Required work — This task calls for the lines below starting at the one containing "The height and" and ending at the one containing "The image size is (1024, 488).", repeated exactly with both ends kept and pictures left out.

Given data —
+++

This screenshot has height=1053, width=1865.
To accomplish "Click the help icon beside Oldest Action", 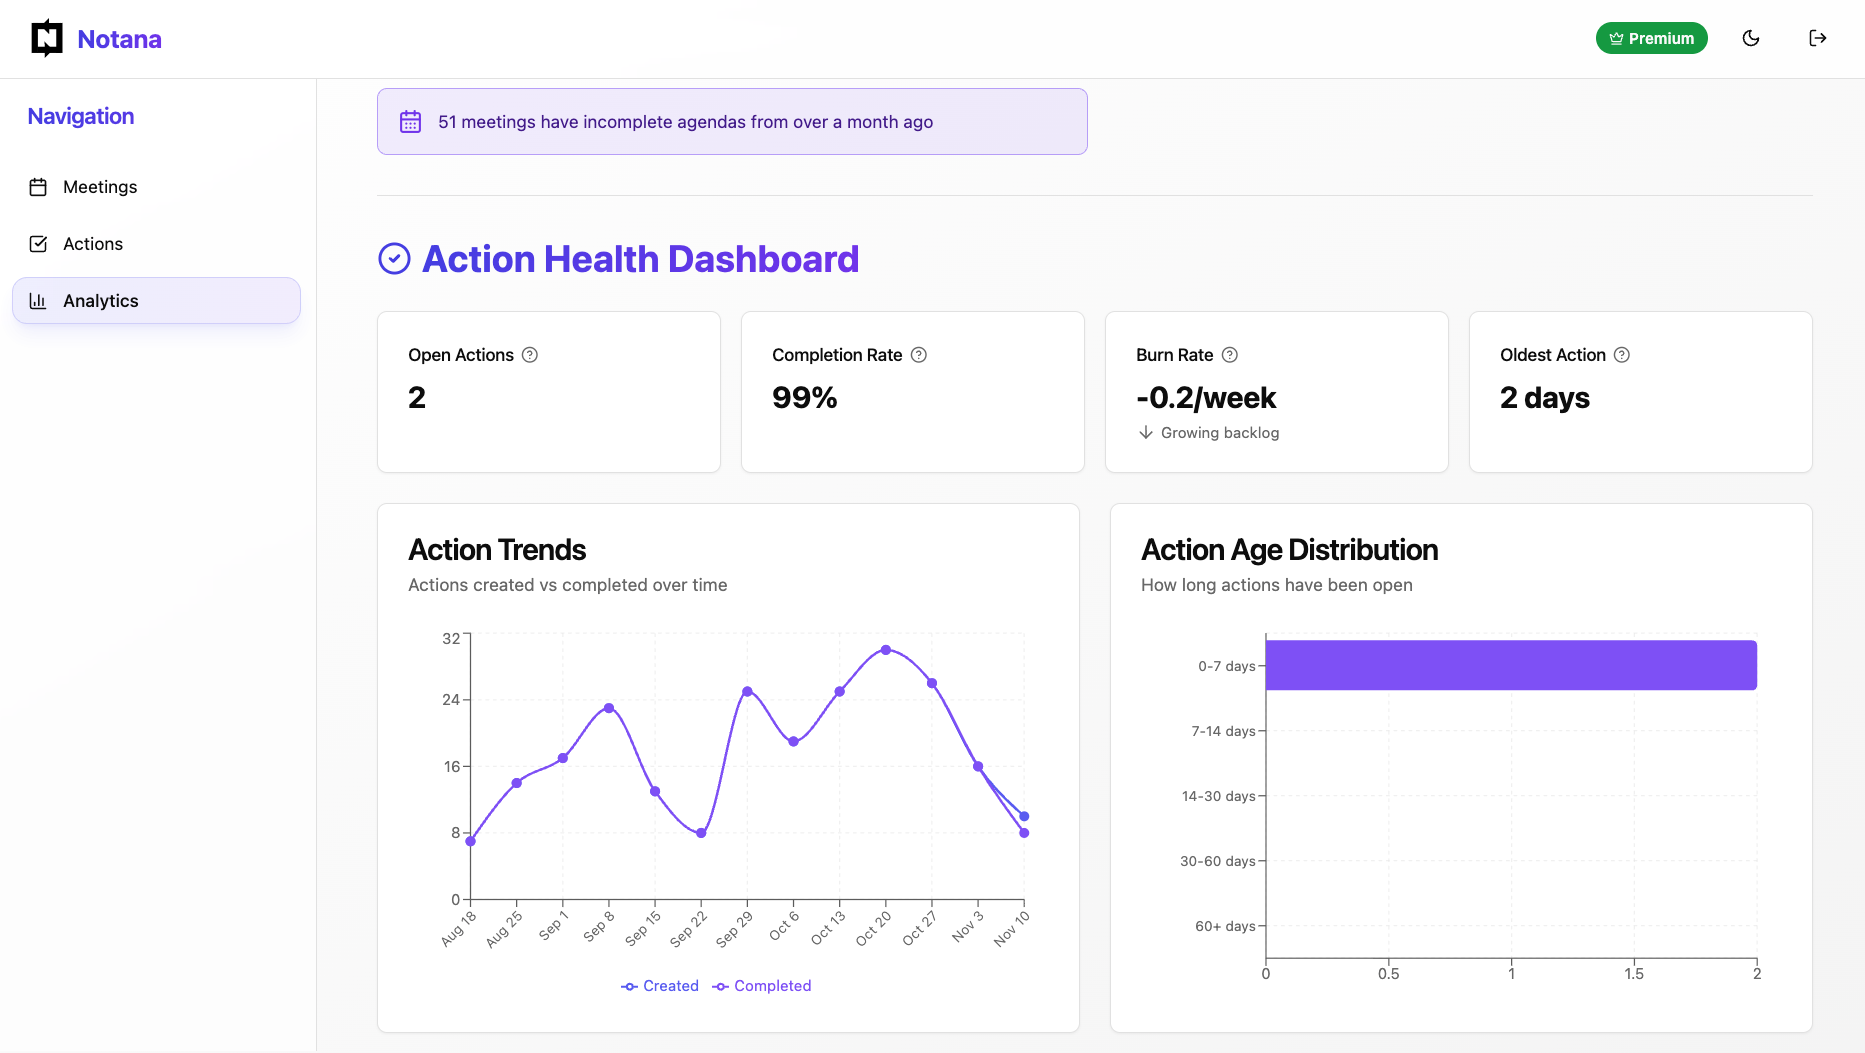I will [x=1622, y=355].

+++

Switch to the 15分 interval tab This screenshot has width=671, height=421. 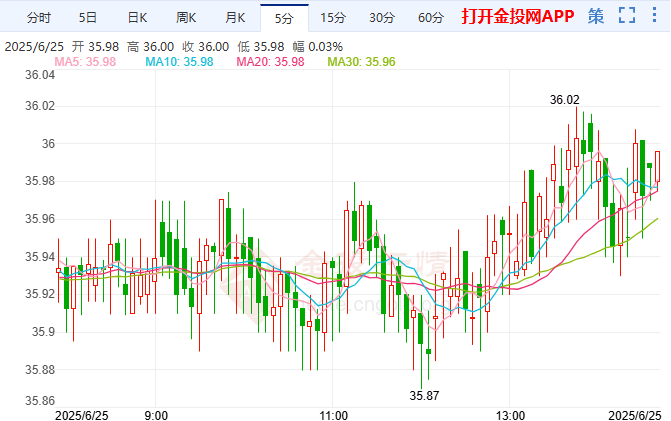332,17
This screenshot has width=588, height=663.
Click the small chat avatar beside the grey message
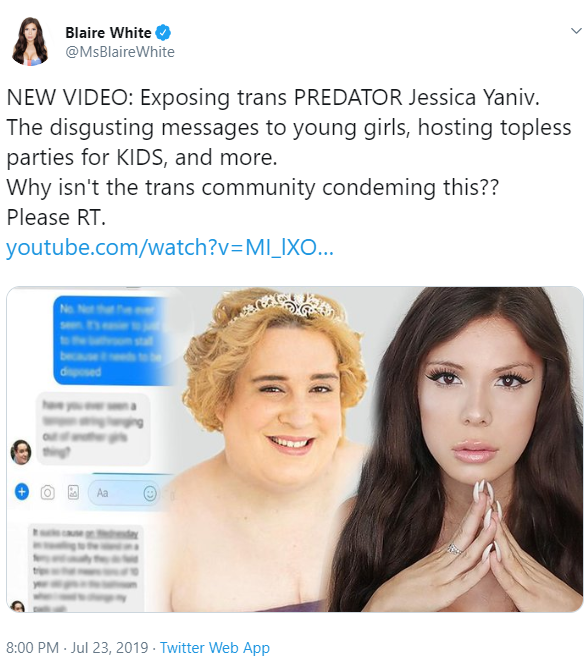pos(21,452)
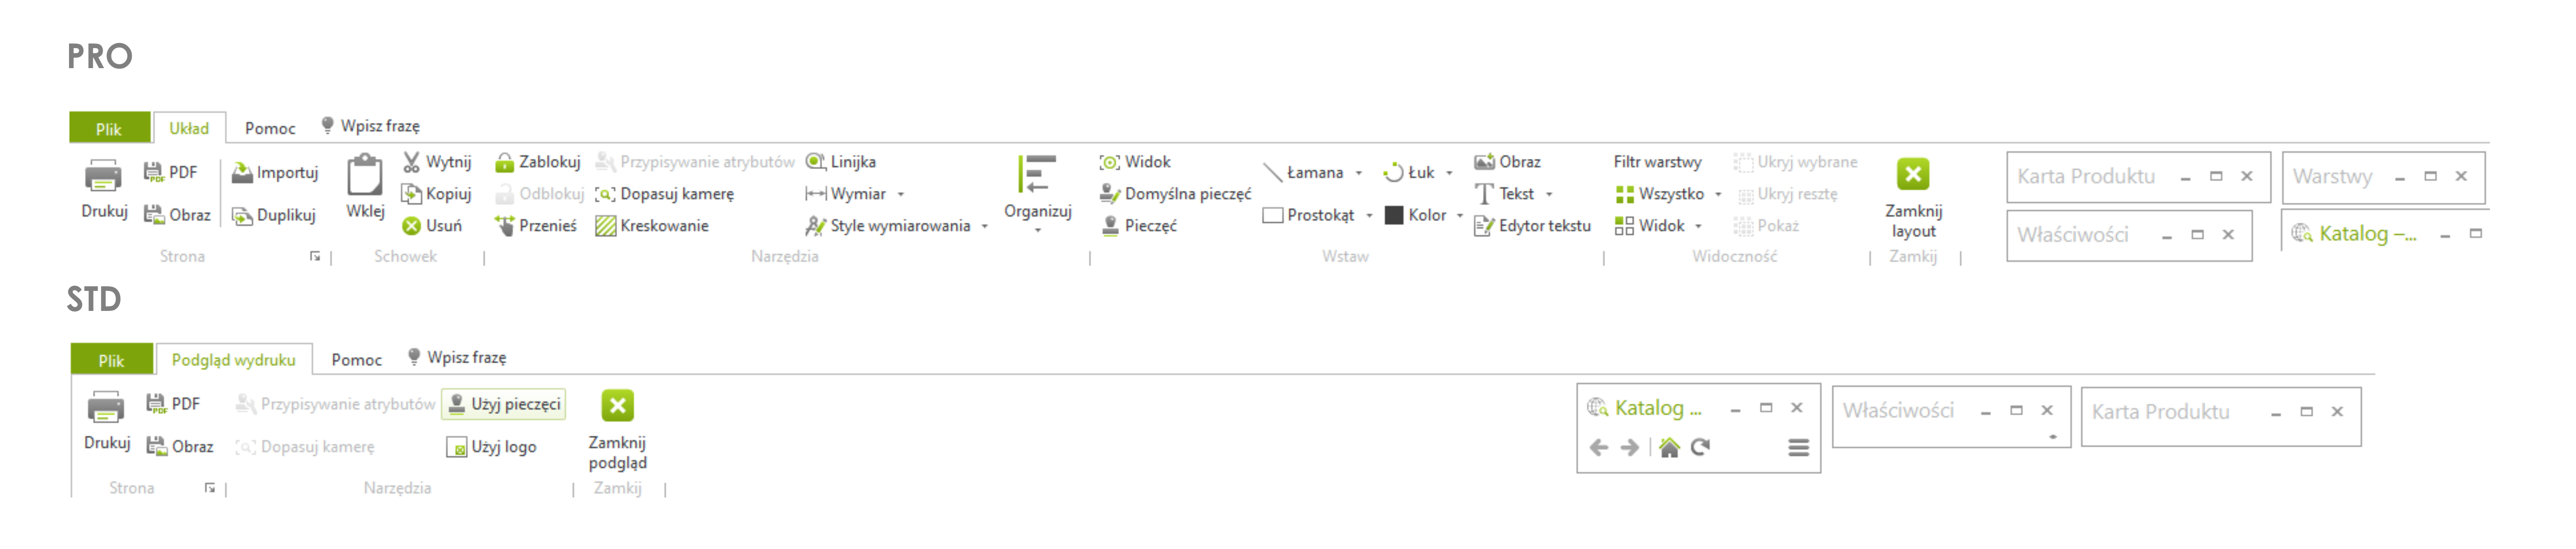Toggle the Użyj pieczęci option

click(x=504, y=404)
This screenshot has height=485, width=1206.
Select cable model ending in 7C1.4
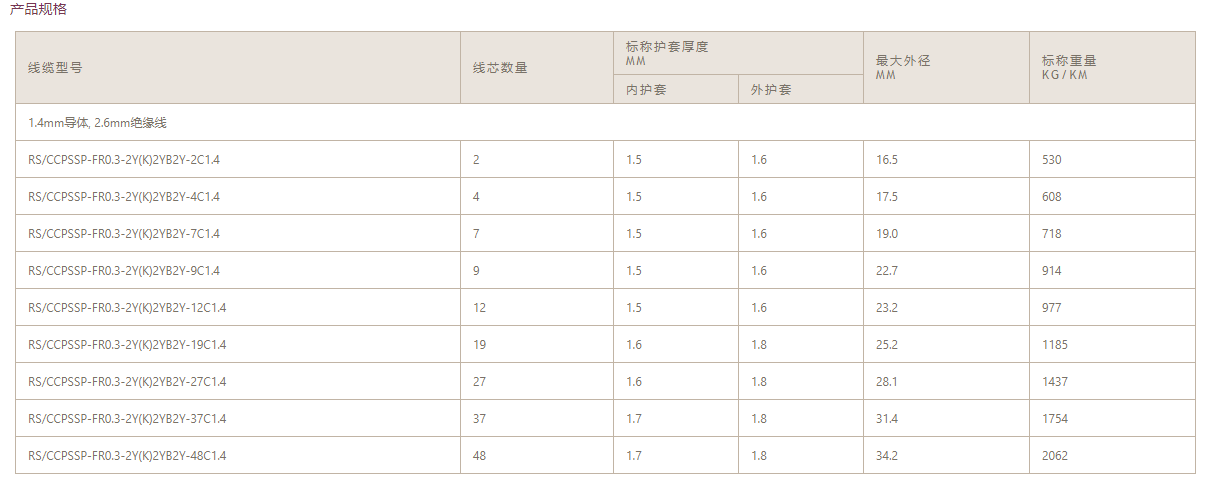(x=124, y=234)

+++

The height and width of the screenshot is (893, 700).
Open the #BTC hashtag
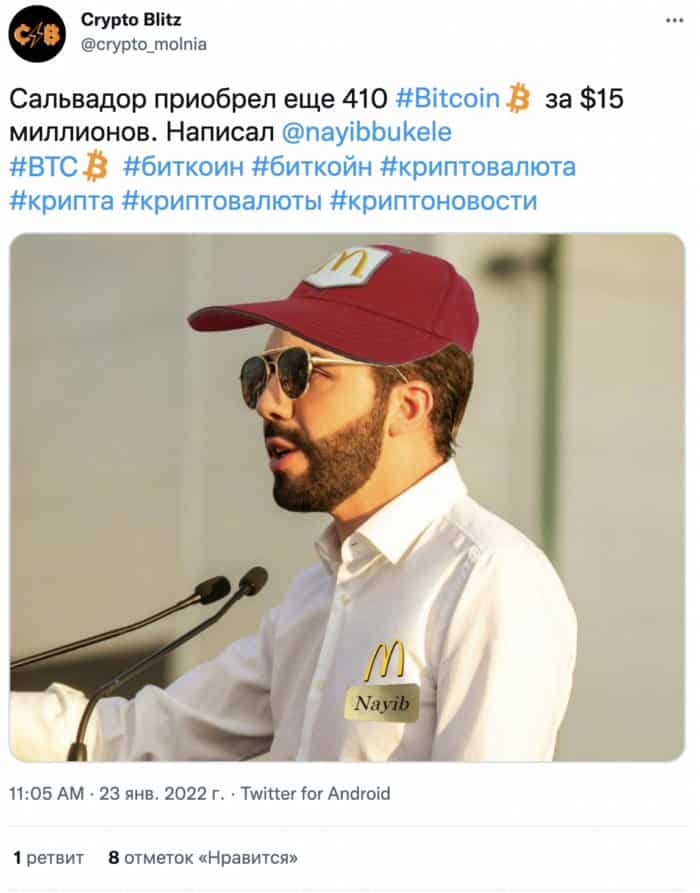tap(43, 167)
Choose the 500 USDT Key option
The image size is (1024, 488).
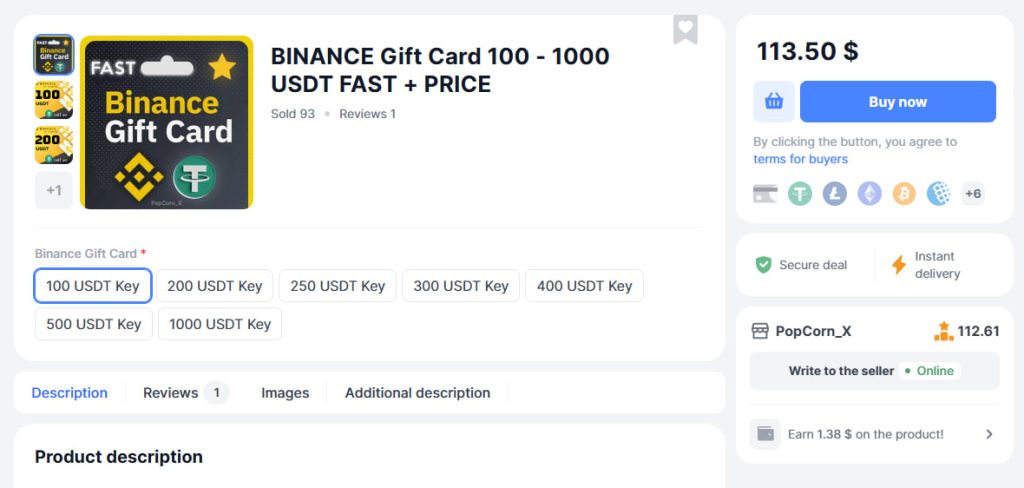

+++

Task solution —
The height and width of the screenshot is (893, 700).
Open the #BTC hashtag
tap(43, 167)
Choose the 500 USDT Key option
The image size is (1024, 488).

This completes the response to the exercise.